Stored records
>>>>>

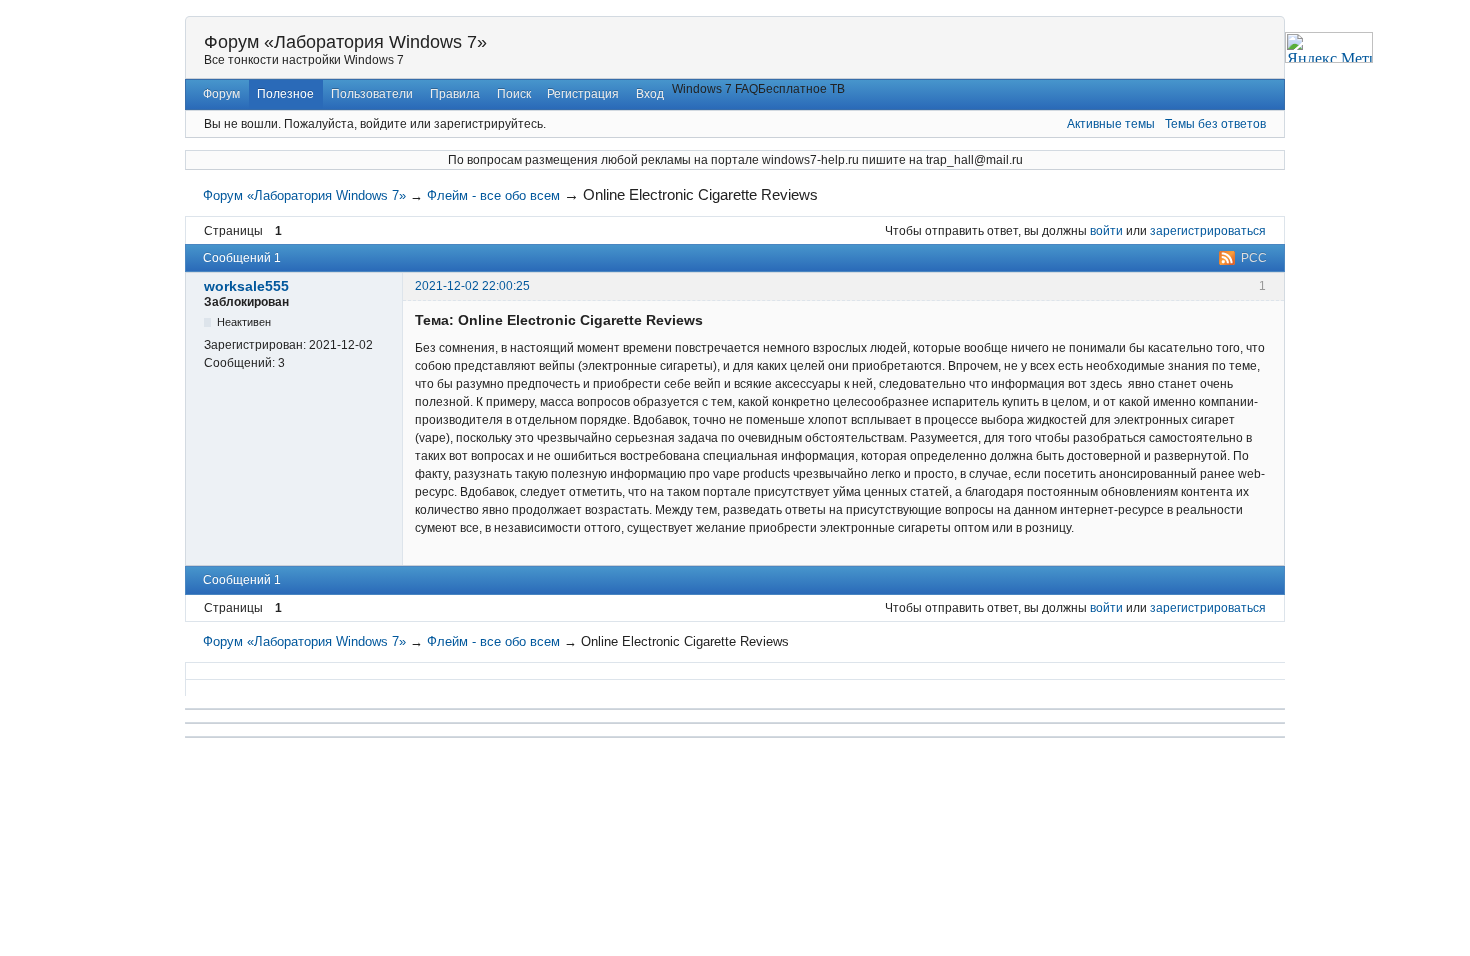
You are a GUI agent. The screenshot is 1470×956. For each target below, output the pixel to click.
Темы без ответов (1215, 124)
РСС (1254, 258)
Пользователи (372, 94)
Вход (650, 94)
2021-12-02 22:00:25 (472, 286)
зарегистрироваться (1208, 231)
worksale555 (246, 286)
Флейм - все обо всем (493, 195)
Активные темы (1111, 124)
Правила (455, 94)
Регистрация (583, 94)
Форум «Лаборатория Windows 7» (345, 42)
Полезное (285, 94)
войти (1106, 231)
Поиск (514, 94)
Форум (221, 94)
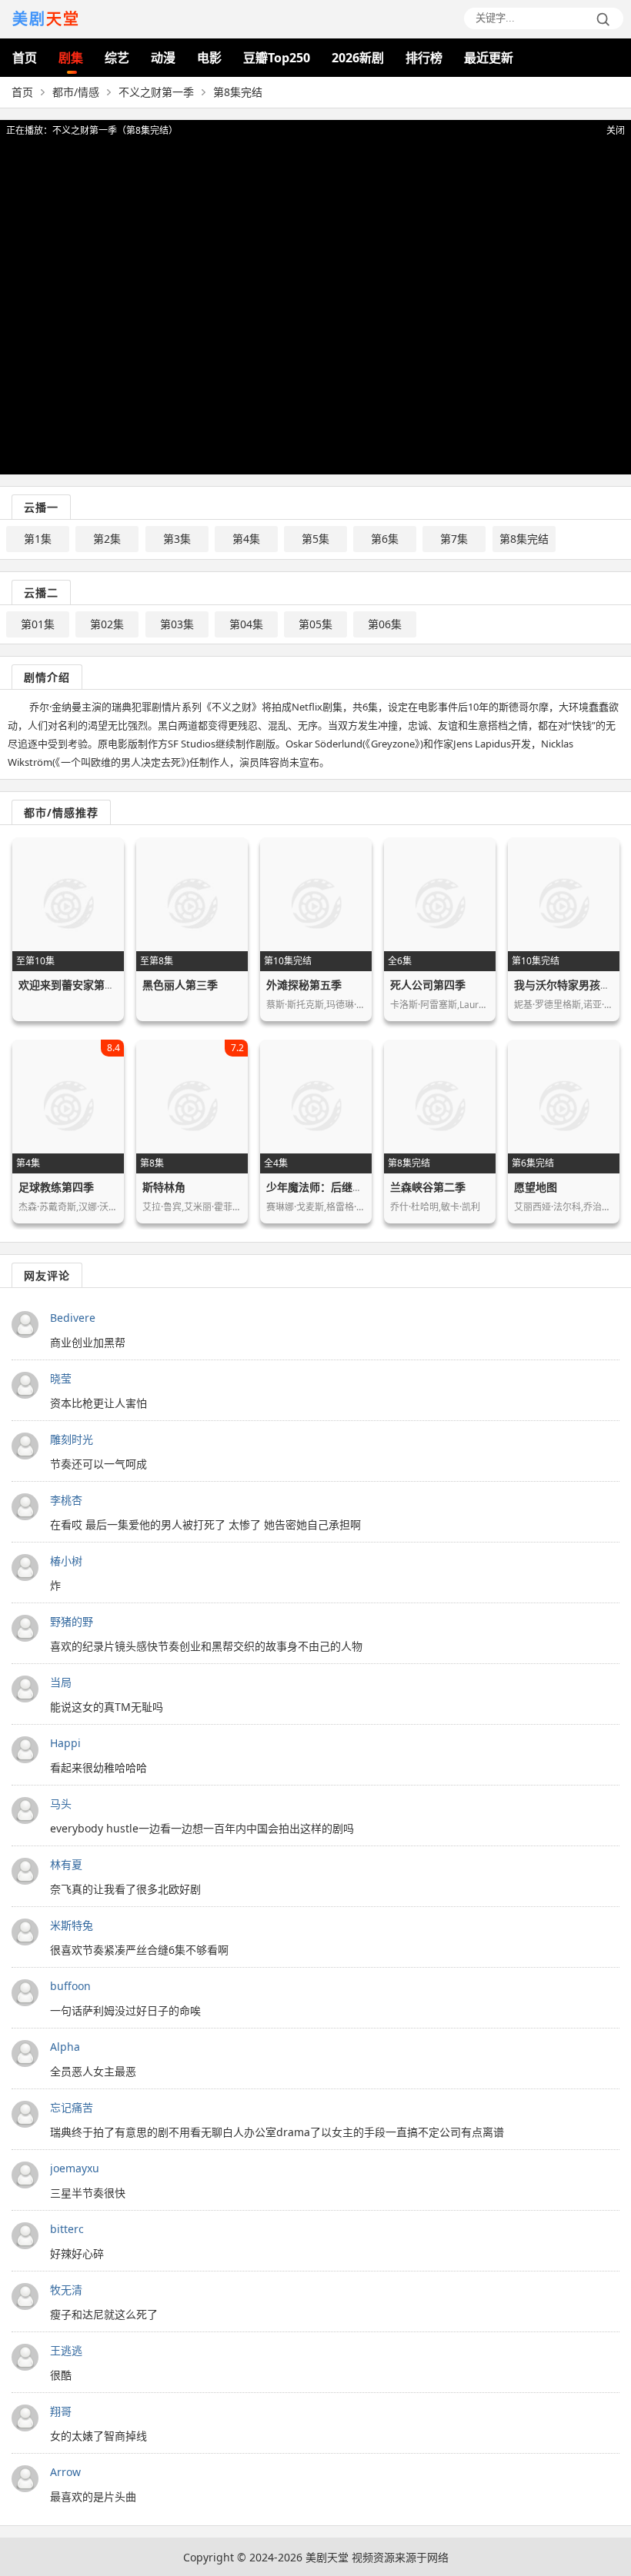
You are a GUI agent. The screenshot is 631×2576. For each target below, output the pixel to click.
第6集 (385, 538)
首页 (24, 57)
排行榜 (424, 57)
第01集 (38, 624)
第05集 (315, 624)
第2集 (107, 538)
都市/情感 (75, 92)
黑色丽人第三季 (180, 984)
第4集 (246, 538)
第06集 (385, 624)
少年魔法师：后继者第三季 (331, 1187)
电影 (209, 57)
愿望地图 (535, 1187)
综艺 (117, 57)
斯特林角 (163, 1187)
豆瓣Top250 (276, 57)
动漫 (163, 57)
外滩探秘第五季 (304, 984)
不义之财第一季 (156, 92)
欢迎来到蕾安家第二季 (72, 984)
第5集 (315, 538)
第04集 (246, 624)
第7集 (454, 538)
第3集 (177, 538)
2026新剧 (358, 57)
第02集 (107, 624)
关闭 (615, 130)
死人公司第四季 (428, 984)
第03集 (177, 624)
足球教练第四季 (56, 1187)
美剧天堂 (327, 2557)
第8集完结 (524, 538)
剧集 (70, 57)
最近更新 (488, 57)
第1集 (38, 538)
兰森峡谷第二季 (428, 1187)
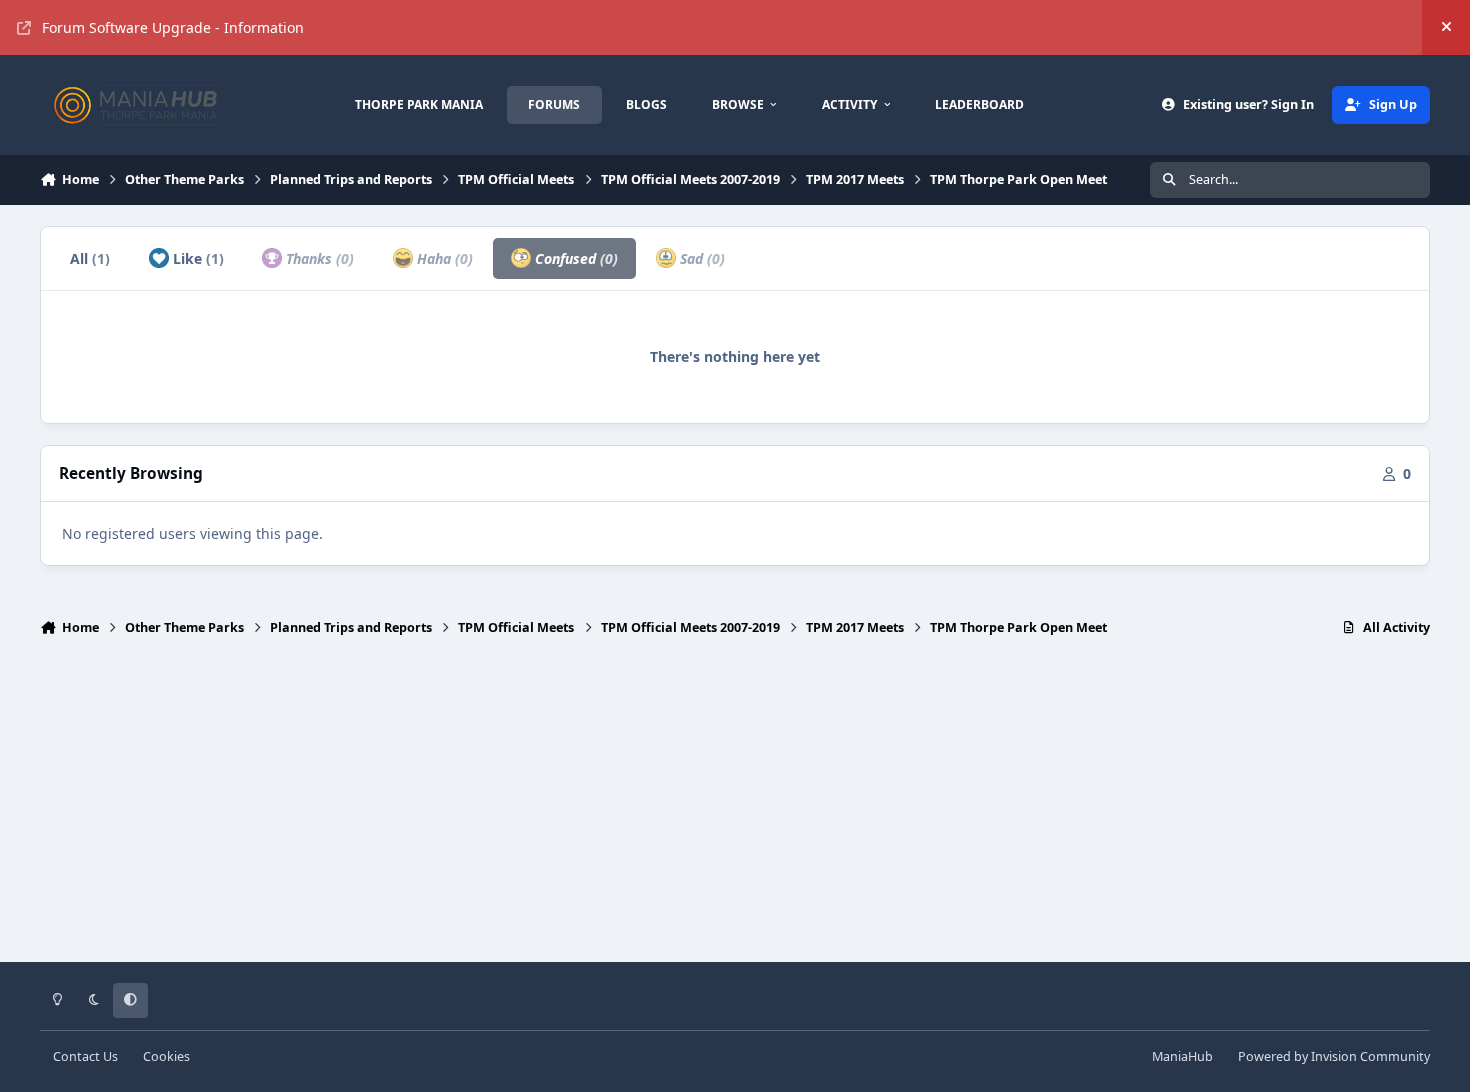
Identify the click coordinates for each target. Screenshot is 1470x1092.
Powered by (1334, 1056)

<<<<<

§ What to do: All lines from the one holding "第01集 (38, 624)" through the last line of the records need to be copied exactly, both ends included, and the pictures left behind.

§ Task output:
第01集 (38, 624)
第05集 (315, 624)
第2集 (107, 538)
都市/情感 (75, 92)
黑色丽人第三季 (180, 984)
第4集 (246, 538)
第06集 (385, 624)
少年魔法师：后继者第三季 (331, 1187)
电影 (209, 57)
愿望地图 (535, 1187)
综艺 (117, 57)
斯特林角 (163, 1187)
豆瓣Top250 (276, 57)
动漫 (163, 57)
外滩探秘第五季 (304, 984)
不义之财第一季 (156, 92)
欢迎来到蕾安家第二季 (72, 984)
第5集 (315, 538)
第04集 (246, 624)
第7集 (454, 538)
第3集 (177, 538)
2026新剧 (358, 57)
第02集 (107, 624)
关闭 (615, 130)
死人公司第四季 (428, 984)
第03集 (177, 624)
足球教练第四季 (56, 1187)
美剧天堂 (327, 2557)
第8集完结 (524, 538)
剧集 (70, 57)
最近更新 (488, 57)
第1集 (38, 538)
兰森峡谷第二季 (428, 1187)
Identify the click coordinates for each target. Screenshot is 1470x1092.
Powered by (1334, 1056)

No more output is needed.